Logstash is typically used for collecting, parsing, and storing logs for future use as part of a log management solution.
Logstash’s main strongpoint is flexibility, due to the number of plugins.
Also, its clear documentation and straightforward configuration format means it’s used in a variety of use-cases. This leads to a virtuous cycle: you can find online recipes for doing pretty much anything.
Here are a few Logstash recipe examples from us: “5 minute tutorial intro”, “How to reindex data in Elasticsearch”, “How to parse Elasticsearch logs”, “How to rewrite Elasticsearch slowlogs so you can replay them with JMeter”.
Logstash’s biggest con or “Achille’s heel” has always been performance and resource consumption (the default heap size is 1GB).
Though performance improved a lot over the years, it’s still a lot slower than the alternatives. We’ve done some benchmarks comparing Logstash to rsyslog and to filebeat and Elasticsearch’s Ingest node.
This can be a problem for high traffic deployments, when Logstash servers would need to be comparable with the Elasticsearch ones. That said, you can delegate the heavy processing to one or more central Logstash boxes, while keeping the logging servers with a simpler – and thus less resource-consuming – configuration. It also helps that Logstash comes with configurable in-memory or on-disk buffers:
Because of the flexibility and abundance of recipes, Logstash is a great tool for prototyping, especially for more complex parsing.
If you have big servers, you might as well install Logstash on each. You won’t need much buffering if you’re tailing files, because the file itself can act as a buffer (i.e. Logstash remembers where it left off):
If you have small servers, installing Logstash on each is a no go, so you’ll need a lightweight log shipper on them, that could push data to Elasticsearch through one (or more) central Logstash servers:
As your logging project moves forward, you may or may not need to change your log shipper because of performance/cost.

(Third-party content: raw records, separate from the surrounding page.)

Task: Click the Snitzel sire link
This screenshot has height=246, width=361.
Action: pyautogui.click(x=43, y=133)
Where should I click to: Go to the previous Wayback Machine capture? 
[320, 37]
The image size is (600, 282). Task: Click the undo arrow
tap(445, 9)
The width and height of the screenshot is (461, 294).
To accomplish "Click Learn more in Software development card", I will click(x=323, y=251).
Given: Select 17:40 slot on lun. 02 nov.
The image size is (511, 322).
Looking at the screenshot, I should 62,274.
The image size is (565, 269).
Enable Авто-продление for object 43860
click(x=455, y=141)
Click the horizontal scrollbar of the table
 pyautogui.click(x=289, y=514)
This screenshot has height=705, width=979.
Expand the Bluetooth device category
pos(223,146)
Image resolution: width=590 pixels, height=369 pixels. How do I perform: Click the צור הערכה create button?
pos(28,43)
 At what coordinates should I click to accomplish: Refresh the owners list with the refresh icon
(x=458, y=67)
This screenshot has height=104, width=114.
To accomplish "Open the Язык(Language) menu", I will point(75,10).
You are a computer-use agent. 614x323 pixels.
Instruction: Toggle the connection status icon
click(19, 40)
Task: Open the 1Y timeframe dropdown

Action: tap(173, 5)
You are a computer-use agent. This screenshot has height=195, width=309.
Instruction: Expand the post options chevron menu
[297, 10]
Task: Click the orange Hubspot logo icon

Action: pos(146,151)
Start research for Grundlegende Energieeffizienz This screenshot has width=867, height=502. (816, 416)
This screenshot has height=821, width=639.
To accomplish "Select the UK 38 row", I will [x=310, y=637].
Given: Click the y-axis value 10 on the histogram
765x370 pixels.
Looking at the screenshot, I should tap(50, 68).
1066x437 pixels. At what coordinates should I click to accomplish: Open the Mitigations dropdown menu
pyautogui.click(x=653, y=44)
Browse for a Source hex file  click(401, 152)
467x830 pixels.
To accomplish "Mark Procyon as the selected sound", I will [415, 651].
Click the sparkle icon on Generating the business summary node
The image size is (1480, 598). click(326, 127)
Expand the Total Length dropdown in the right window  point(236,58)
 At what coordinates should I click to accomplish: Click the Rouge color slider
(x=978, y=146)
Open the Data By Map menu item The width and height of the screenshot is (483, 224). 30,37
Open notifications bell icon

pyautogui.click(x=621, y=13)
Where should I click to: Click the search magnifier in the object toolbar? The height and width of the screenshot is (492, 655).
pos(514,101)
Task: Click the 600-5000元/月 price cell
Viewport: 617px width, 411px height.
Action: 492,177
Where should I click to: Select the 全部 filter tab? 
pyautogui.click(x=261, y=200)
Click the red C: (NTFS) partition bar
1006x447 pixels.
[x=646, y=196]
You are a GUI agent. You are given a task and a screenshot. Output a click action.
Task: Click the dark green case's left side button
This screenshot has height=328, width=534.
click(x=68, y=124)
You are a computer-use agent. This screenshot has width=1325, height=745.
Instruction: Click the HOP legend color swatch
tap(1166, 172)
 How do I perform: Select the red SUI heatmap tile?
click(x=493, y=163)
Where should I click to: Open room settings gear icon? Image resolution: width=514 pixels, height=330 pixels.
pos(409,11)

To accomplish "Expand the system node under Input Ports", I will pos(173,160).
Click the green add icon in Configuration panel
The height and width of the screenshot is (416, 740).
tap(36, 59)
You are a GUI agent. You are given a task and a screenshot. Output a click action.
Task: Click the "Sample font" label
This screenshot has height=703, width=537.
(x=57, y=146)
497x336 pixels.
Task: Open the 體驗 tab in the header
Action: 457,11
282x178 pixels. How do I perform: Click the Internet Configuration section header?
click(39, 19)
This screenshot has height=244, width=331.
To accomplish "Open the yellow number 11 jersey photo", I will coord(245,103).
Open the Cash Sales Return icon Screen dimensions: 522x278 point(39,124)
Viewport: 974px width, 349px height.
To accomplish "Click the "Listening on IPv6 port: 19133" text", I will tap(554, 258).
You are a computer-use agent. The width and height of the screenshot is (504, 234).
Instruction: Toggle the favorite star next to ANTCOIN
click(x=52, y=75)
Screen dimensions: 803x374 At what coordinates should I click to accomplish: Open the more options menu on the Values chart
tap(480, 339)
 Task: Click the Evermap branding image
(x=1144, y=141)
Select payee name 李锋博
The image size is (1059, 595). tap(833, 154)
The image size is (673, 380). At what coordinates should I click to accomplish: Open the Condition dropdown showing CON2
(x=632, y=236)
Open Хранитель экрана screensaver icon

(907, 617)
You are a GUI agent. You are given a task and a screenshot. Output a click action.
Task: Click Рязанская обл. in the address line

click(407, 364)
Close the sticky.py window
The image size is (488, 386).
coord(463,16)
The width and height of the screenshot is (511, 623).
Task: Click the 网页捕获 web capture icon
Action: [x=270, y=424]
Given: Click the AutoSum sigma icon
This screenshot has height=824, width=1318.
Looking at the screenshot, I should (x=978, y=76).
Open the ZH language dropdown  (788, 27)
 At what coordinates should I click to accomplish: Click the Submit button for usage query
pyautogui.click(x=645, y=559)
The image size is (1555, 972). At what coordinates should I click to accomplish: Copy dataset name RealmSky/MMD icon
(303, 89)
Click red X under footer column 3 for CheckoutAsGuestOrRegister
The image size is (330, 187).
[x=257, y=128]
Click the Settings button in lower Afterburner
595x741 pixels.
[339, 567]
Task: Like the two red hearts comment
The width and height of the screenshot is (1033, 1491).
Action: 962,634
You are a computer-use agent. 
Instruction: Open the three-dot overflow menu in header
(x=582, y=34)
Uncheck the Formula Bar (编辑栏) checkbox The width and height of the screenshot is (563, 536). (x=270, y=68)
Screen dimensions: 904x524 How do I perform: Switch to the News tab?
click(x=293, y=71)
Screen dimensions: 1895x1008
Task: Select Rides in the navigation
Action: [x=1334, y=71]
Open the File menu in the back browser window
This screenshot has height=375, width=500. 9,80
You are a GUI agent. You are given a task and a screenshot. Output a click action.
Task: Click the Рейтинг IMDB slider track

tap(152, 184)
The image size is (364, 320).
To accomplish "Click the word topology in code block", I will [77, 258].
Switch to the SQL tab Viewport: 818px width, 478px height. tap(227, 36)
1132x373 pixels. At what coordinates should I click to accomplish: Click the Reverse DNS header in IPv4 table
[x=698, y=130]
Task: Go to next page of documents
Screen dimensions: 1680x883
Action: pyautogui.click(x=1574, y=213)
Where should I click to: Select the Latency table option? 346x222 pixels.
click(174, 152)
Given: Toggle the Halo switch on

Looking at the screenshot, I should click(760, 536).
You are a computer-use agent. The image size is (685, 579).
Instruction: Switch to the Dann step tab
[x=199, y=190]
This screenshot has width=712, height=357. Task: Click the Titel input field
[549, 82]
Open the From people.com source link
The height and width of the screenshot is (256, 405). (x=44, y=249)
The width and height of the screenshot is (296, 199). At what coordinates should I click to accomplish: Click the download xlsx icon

When choosing whether Logstash performs well enough, it’s important to have a good estimation of throughput needs – which would predict how much you’d spend on Logstash hardware.
Looking to replace Splunk or a similar commercial solution with Elasticsearch, Logstash, and Kibana (aka, “ELK stack” or “Elastic stack”) or an alternative logging stack? In this eBook, you’ll find useful how-to instructions, screenshots, code, info about structured logging with rsyslog and Elasticsearch, and more. Download yours.
Logstash vs Logagent
This is our log shipper that was born out of the need to make it easy for someone who didn’t use a log shipper before to send logs to Sematext Logs (our log management software that exposes the Elasticsearch API). And because Sematext Logs exposes the Elasticsearch API, Logagent can be just as easily used to push data to your own Elasticsearch cluster.
The main one is ease of use: if Logstash is easy (actually, you still need a bit of learning if you never used it, that’s natural), Logagent really gets you started in a minute. It tails everything in /var/log out of the box, parses various logging formats out of the box (Elasticsearch, Solr, MongoDB, Apache HTTPD…).
It can mask sensitive data like PII, date of birth, credit card numbers, etc. It will also do GeoIP enriching based on IPs (e.g. for access logs) and update the GeoIP database automatically. It’s also light and fast, you’ll be able to put it on most logging boxes (unless you have very small ones, like appliances).
Like Logstash, Logagent has input, filter and output plugins. Persistent buffers are also available, and it can write to and read from Kafka.
Logagent is still young, although is developing and maturing quickly. It has some interesting functionality (e.g. it accepts Heroku or Cloud Foundry logs), but it is not yet as flexible as Logstash.
To summarize the main differences between Logstash and Logagent are that Logstash is more mature and more out-of-the-box functionality, while Logagent is lighter and easier to use.
Logagent Typical use-cases
Logagent is a good choice of a shipper that can do everything (tail, parse, buffer) that you can install on each logging server. Especially if you want to get started quickly.
Logagent can easily parse and ship Docker containers logs. It works with Docker Swarm, Docker Datacenter, Docker Cloud, as well as Amazon EC2, Google Container Engine, Kubernetes, Mesos, RancherOS, and CoreOS, so for Docker log shipping, this is the tool to use.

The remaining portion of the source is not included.